7 I turn, then, to the question of the order which is sought that the receiverships of NEWCO and NEWCF be terminated, and that the applicants retire as receivers and managers forthwith.
8 There is power in s 434B(1) of the Act to make the order which is sought. Section 434B(2) provides that the court may only make an order under subsection (1) if satisfied that the objectives for which the controller was appointed have been achieved. That subsection reflects the case law on the question. I have been referred to two authorities which bear this out. The first is the decision of Austin J in Re United Medical Protection Limited (2003) 47 ACSR 705 at [31], and another decision of Austin J in the matter of the Commonwealth of Australia v ABC2 Group Pty Limited (2009) NSWSC 1442 at [27].

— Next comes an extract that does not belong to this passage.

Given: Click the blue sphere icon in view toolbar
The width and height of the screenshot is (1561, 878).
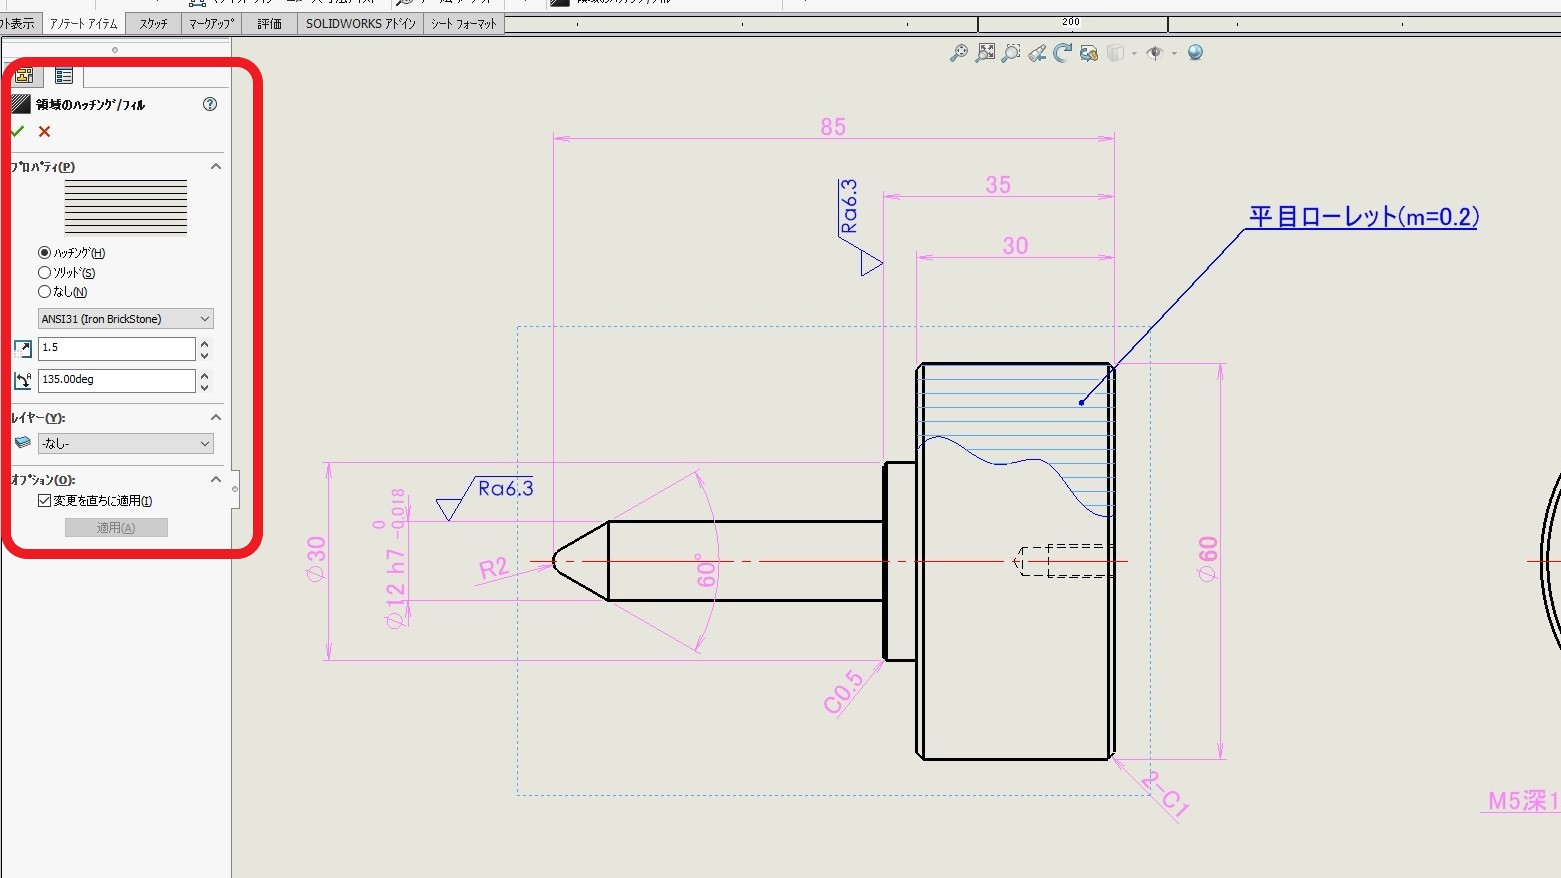Looking at the screenshot, I should click(x=1195, y=53).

9 The effect of what Austin J said in both of those cases was that the court has power to confirm the discharge of court appointed receivers where the object of the appointment has been achieved. However, as a general rule, receivers will not be discharged where some relevant claim remains unsatisfied or unresolved. In the present case, I am satisfied that the objects for which the receivers were appointed has been achieved. This is because the receivers were appointed to enable the companies to have proper accountable governance pending resolution of a dispute as to who are the proper members and directors of the companies. The dispute was, effectively, determined as a result of a reference conducted by the Honourable Murray Wilcox QC.
10 I adopted the report made by his Honour on 9 February 2012. An annual general meeting of NEWCO took place on 24 May 2012, and directors were elected at that meeting. The constitution of NEWCF provides for NEWCO to appoint directors of NEWCF. Accordingly, as Mr Shannon deposes, it is unnecessary for the receivers to involve themselves in the process if I am satisfied that the proper course is for NEWCO's newly appointed board to attend to this. I am so satisfied. I have evidence from Mr Shannon in an affidavit of 2 August 2012 that to the best of his knowledge there are no current claims that have been made in respect of either NEWCO or NEWCF which remain unsatisfied or unresolved.
11 Mr Shannon also says he does not believe there are any other issues, claims or aspects of the receivership of the companies which remain unsatisfied or unresolved. The only exception to this is that the amount which I have ordered as the remuneration of the receivers for the period in question will not be able to be satisfied in full. This is because the cash at bank in NEWCO as at 28 June 2012 was a little over $31,000, and NEWCF held cash at bank as at that date of nearly $42,000. However, Mr Shannon has stated that he and Mr Gleeson are prepared to wait until further funds become available for NEWCO and NEWCF before calling on the remuneration as fixed. Mr Shannon states that the alternative would be for the receivers to remain in office until funds become available, but this would impose an unnecessary burden on the companies.
12 In the circumstances where the receivers are now prepared to retire and, as I have said, it is appropriate for them to do so, it seems to me that in these circumstances the exception to which I have referred above, namely, that receivers will not be discharged where a relevant claim remains unsatisfied, has no application. The only unsatisfied claim will be that of the receivers themselves and they have indicated that they are prepared to await the payment of those funds. Moreover, there is evidence which satisfies me that both of the companies will receive payments which will be more than sufficient to satisfy the outstanding remuneration payable to the receivers.
13 Accordingly, I will order pursuant to s 434B(1) of the Act that the receivers of NEWCO and NEWCF be terminated and that the applicants retire as receivers and managers of the respondents forthwith. I will also make order 2 in the interlocutory process.
I certify that the preceding thirteen (13) numbered paragraphs are a true copy of the Reasons for Judgment herein of the Honourable Justice Jacobson.